Output as a JSON list of strings the lines starting with the line containing "Click the Discounts help icon" and going on through the line containing "point(358,223)", one string per line, with blank lines left out.
** BEGIN Information supplied **
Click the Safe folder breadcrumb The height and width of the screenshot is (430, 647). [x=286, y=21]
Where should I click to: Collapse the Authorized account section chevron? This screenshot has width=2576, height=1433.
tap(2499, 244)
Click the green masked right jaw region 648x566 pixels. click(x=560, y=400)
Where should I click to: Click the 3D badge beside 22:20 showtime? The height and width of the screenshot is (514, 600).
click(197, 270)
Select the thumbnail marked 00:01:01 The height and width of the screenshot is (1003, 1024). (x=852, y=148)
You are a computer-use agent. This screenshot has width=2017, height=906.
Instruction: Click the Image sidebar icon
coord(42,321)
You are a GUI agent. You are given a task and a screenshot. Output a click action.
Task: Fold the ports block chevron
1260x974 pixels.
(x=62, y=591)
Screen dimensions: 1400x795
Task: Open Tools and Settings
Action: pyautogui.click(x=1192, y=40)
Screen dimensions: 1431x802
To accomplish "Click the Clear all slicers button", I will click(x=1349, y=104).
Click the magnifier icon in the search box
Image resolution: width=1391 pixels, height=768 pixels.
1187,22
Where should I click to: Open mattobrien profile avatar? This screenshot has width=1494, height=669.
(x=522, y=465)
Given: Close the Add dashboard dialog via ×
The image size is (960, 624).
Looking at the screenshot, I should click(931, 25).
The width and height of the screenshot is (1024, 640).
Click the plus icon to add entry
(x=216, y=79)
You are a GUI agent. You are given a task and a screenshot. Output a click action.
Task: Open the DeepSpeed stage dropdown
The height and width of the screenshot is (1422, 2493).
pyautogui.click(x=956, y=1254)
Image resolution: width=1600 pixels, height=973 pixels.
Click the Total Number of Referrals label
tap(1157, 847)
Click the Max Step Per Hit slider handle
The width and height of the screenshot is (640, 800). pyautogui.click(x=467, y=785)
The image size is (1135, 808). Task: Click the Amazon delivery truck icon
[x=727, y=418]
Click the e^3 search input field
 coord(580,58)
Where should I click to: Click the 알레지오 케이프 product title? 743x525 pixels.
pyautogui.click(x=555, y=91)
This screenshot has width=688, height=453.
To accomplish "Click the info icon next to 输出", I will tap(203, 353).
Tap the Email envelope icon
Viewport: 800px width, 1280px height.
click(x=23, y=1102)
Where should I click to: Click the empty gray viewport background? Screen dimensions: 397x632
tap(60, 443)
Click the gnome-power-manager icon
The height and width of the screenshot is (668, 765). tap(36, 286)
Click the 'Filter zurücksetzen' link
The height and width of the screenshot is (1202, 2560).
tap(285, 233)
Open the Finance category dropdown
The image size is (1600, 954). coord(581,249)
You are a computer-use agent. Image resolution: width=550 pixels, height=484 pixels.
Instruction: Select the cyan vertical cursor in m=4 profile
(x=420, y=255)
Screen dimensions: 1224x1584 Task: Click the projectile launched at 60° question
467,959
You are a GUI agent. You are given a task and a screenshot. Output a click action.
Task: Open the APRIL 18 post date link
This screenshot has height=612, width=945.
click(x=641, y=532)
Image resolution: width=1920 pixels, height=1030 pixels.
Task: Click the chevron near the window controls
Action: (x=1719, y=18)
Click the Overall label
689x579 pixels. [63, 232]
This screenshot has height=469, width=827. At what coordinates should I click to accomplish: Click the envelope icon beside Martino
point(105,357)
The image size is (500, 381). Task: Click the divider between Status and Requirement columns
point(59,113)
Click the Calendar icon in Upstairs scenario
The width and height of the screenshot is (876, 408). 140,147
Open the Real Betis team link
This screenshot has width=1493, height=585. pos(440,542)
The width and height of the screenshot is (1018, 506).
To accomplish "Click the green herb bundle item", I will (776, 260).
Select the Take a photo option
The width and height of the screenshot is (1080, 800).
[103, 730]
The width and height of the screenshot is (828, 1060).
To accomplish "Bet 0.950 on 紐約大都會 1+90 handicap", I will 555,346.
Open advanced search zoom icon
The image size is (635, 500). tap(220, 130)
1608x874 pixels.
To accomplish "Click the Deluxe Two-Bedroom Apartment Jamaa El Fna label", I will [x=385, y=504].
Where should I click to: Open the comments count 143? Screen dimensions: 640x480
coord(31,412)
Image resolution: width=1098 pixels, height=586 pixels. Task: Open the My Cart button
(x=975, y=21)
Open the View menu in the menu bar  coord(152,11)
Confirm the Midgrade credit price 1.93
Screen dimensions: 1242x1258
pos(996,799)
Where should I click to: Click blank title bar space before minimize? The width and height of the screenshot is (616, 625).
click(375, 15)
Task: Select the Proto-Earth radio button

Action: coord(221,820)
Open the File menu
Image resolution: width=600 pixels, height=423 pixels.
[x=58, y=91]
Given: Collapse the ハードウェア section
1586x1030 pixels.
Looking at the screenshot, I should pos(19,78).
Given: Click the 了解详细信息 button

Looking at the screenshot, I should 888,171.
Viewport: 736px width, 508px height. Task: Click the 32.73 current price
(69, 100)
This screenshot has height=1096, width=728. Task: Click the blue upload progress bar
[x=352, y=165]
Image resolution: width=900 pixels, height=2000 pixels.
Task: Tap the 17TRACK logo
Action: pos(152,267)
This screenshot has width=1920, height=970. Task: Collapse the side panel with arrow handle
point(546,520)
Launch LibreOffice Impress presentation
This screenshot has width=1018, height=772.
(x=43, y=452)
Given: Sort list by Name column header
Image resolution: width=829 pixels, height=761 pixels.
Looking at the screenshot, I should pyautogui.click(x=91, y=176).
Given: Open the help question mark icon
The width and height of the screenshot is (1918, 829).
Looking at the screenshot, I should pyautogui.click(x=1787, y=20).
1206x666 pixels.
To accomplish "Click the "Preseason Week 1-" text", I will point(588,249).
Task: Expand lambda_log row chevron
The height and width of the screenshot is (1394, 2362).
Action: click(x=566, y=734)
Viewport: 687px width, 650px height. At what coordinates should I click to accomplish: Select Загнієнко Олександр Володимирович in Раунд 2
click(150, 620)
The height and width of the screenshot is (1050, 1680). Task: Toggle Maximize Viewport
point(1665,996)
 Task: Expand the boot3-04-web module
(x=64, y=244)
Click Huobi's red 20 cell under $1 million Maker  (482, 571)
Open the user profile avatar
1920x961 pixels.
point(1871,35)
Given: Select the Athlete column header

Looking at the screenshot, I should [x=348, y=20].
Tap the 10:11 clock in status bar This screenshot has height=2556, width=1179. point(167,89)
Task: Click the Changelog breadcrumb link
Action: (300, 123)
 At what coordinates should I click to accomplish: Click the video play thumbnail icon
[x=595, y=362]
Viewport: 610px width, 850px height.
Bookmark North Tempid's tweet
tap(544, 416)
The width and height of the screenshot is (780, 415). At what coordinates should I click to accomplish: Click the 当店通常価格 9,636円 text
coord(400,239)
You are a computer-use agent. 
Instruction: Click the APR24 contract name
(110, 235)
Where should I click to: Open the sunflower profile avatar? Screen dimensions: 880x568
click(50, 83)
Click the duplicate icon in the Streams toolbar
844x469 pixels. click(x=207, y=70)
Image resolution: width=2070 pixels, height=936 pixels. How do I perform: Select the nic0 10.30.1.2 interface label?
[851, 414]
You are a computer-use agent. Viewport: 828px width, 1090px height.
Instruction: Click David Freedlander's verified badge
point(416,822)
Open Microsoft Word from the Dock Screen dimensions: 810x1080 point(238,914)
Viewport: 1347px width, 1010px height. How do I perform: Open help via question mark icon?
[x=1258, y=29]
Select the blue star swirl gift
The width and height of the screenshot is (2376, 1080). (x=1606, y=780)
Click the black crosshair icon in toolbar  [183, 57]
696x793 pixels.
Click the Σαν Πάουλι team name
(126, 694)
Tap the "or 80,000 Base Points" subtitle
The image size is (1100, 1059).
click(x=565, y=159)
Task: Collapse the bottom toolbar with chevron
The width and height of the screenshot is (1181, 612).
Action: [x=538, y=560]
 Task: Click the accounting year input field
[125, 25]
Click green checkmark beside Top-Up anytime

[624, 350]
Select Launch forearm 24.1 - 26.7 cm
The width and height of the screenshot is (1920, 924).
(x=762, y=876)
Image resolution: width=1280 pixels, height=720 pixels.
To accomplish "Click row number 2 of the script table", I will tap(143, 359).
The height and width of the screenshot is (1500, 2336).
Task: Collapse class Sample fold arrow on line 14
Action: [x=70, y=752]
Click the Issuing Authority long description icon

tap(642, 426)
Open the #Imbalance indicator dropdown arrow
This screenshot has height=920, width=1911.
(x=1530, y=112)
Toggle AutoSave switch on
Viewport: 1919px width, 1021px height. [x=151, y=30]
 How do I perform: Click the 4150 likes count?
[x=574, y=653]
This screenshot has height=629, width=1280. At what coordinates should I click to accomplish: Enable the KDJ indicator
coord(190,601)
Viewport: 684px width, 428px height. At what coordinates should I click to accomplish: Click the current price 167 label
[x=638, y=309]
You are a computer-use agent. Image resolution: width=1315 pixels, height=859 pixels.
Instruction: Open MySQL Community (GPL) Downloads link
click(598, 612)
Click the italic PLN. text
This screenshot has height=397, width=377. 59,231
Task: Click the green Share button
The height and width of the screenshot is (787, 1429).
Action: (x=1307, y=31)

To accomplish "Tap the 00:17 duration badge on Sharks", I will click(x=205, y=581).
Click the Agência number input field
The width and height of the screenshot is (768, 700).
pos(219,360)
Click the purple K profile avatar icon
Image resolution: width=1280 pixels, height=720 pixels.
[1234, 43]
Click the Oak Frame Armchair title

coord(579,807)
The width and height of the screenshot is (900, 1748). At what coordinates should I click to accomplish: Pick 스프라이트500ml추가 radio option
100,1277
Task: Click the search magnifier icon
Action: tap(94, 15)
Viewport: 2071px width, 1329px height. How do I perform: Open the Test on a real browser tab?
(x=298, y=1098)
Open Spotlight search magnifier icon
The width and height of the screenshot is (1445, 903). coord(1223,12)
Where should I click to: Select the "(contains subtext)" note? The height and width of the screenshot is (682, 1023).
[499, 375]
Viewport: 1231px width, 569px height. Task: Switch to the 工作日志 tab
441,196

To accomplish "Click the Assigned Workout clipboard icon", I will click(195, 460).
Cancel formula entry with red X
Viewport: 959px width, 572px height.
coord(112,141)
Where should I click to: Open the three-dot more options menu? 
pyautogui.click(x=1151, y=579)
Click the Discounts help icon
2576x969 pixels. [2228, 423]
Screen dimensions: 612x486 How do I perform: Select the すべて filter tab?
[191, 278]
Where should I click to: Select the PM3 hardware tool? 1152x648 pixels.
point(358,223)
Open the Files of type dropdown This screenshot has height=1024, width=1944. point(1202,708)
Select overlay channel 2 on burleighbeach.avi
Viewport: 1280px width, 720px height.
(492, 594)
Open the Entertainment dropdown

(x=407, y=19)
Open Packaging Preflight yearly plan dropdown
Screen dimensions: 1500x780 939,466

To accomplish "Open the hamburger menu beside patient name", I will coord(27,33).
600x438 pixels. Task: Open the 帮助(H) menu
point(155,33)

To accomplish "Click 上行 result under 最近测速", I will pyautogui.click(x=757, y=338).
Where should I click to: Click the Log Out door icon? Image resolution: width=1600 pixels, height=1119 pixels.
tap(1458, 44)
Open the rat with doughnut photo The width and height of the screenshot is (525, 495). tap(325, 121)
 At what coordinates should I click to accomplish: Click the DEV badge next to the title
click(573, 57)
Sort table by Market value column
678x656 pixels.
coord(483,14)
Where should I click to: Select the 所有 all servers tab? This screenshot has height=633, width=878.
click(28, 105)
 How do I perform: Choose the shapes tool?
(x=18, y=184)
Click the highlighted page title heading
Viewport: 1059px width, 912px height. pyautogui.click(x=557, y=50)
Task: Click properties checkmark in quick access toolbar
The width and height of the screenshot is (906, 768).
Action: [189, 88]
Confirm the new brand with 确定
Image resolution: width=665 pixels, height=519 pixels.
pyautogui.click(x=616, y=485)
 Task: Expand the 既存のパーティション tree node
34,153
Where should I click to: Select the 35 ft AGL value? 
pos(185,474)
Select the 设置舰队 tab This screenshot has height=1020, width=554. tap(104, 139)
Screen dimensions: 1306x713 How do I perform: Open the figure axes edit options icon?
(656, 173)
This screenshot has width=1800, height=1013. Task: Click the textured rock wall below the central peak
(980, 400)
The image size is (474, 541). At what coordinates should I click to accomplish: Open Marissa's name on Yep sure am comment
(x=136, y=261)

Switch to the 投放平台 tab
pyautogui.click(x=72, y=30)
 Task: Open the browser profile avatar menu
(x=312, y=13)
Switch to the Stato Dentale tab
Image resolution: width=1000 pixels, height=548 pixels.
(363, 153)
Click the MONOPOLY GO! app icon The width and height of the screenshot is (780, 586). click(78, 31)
** END Information supplied **
### Written reply
[
  "Click the Discounts help icon",
  "2576x969 pixels. [2228, 423]",
  "Screen dimensions: 612x486 How do I perform: Select the すべて filter tab?",
  "[191, 278]",
  "Where should I click to: Select the PM3 hardware tool? 1152x648 pixels.",
  "point(358,223)"
]